“It is no measure of health to be well-adjusted to a sick society.” ~ Jiddu Krishnamurti
Much has been said on the topic of America’s rise and its inevitable, although preventable, decline. But most of what has been said or written uses empirical evidence, specifically historical observations, of the rise and fall of empires, most notably the Roman Empire.
Here on TBP, the Washington Blog recently published a post, called All Empires Crash Soon After They Reach Their Peak. The post notes several common symptoms of empires on the verge of collapse:
The financialization of the economy, moving from manufacturing to speculation;
Very high levels of debt;
Extreme economic inequality;
And costly military overreaching.
These are interesting and important observations that can use a few more thoughts. For disclosure, I’m not a scientist, nor am I a historian or empiricist; I’m a philosopher. Therefore I don’t care to make prognostications based upon observations of history, where I am most likely to arrive at only correlations. I like to search for causation by non-scientific means. I’ve provided my own thoughts in The Decline of America Part I: What Consumes the Consumers?
Philosophy does not begin with Knowing (at least not from the Rationalist view, ala Plato, and most of Eastern Philosophy, such as Taoism and Buddhism); it begins with Being; before you discover, you must uncover. It is only then that you may recover. But much of Western Philosophy is obsessed with Knowing and thus Being is covered.

▶ _Extracted data_:
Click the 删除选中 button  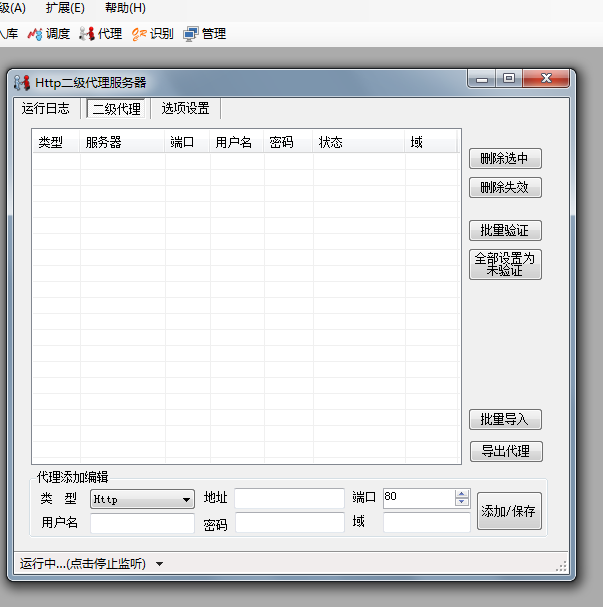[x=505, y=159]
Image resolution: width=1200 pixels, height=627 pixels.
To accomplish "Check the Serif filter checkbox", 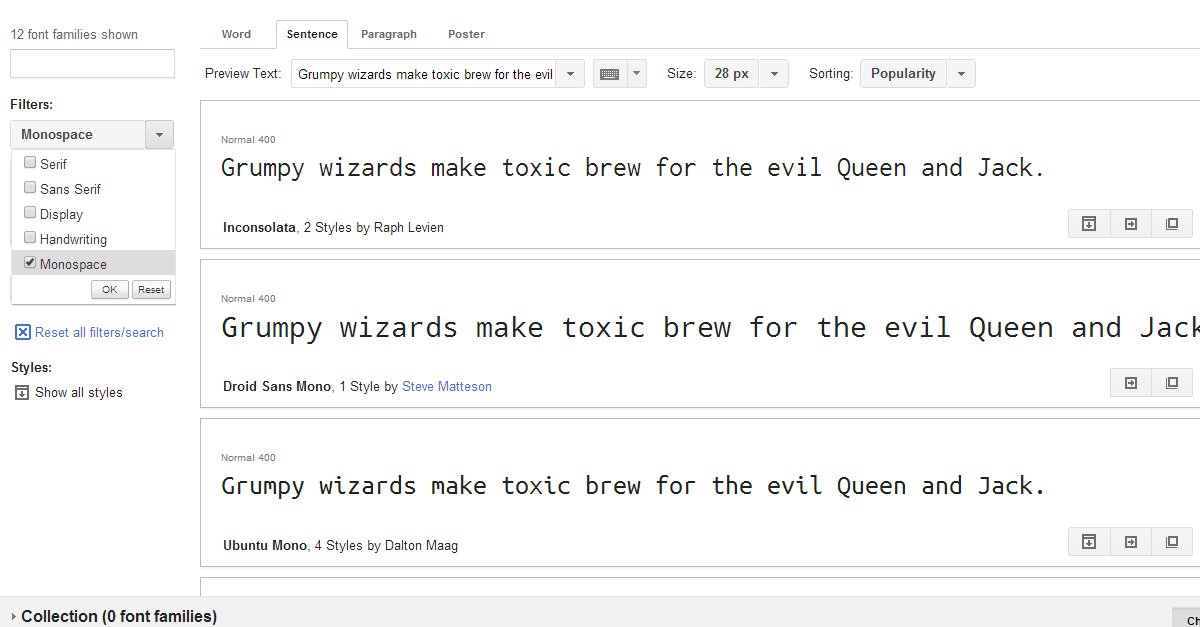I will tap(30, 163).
---
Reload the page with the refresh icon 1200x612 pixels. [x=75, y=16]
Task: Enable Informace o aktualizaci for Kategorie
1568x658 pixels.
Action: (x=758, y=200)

▶ _Exercise requirements_:
1. According to the essay on America's decline, what is the title of the post that the Washington Blog recently published?
2. Translate this sentence from the essay on America's decline into Spanish: "These are interesting and important observations that can use a few more thoughts."
3. Transcribe the essay on America's decline between "These are interesting" and "Being is covered.", inclusive.
The material in the two blocks is separate from the essay on America's decline.

▶ _Answer set_:
1. All Empires Crash Soon After They Reach Their Peak

2. Estas son observaciones interesantes e importantes a las que les vendrían bien algunas reflexiones más.

3.
These are interesting and important observations that can use a few more thoughts. For disclosure, I’m not a scientist, nor am I a historian or empiricist; I’m a philosopher. Therefore I don’t care to make prognostications based upon observations of history, where I am most likely to arrive at only correlations. I like to search for causation by non-scientific means. I’ve provided my own thoughts in The Decline of America Part I: What Consumes the Consumers?
Philosophy does not begin with Knowing (at least not from the Rationalist view, ala Plato, and most of Eastern Philosophy, such as Taoism and Buddhism); it begins with Being; before you discover, you must uncover. It is only then that you may recover. But much of Western Philosophy is obsessed with Knowing and thus Being is covered.